• _Page_:

-------

On 24 April 1871 a public meeting was convened to establish an Academy of Art 'for the purpose of promoting the fine arts through lectures, art classes and regular exhibitions.' From 1872 until 1879 the Academy's main activity was the organisation of annual art exhibitions. On the 11 November 1880, at its 9th Annual Meeting, the Academy dissolved itself, stating that its aims had been realised in the foundation of a public Gallery. The Gallery at this time was known simply as The Art Gallery of New South Wales. In 1883 its name was changed to The National Art Gallery of New South Wales. The Gallery was incorporated by an Act of Parliament in 1899. The Library and Art Gallery Act 1899 provided for the general control and management of the Gallery. The fine arts display at the Sydney International Exhibition of 1879-1880 became the nucleus of a government collection administered by the Royal Art Society of New South Wales. However, most of the collection was destroyed in the Garden Palace Fire of 1882, and the Art Society along with the trustees for the Academy of Art (formed in 1871) spent the next thirteen years debating with the state government, the press and the public, the need for a permanent gallery, its site, and the architect to build it. The Academy of Art trustees preferred a private architect, whereas the government want the assignment to be given to the Colonial Architect. The first two picture galleries were opened in 1897 and a further two in 1899. A watercolour gallery was added in 1901 and in 1902 the Grand Oval Lobby was completed. Outside the building, the names of old grand masters are emblazoned upon the front facade. In the panels beneath, bronze relief sculptures symbolise the contribution to art by four civilisations - Roman, Greek, Assyrian and Egyptian. On the main facade two remain empty, on the others all are empty. In 1958 a new "Art Gallery of New South Wales Act 1958" was passed and the Gallery's name was reverted to The Art Gallery of New South Wales.

2007 Art Theft
On 10 June 2007 a 17th century work by Frans van Mieris, entitled A Cavalier (Self Portrait) was stolen from the gallery. The painting, valued at A$1.4 million and donated by John Fairfax, was "swiftly and expertly" removed from its wall amidst a crowd of 6,000. Police have not ruled out an inside job and have speculated the painting could have been carried out under the culprit's coat. Following the incident security at the gallery has been reviewed. There were no cameras in the room nor were guards stationed in it, none of the paintings in the gallery are protected by alarms and patrons are not checked upon leaving the building. Furthermore the theft was not reported to police until late Monday. Some experts believe the painting would be hard to sell in Australia, however fear it may already have been smuggled overseas. In light of this Australian Customs and Interpol have been notified.

-------

• _Data_:

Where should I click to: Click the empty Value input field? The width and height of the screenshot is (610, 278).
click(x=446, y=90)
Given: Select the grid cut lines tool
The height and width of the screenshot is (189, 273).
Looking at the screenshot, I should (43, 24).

-------

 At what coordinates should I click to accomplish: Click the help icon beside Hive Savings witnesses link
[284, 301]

-------

• _Directive_:
In the text about the Art Gallery of New South Wales, who painted the work stolen from the gallery on 10 June 2007?

• _Solution for this problem_:
Frans van Mieris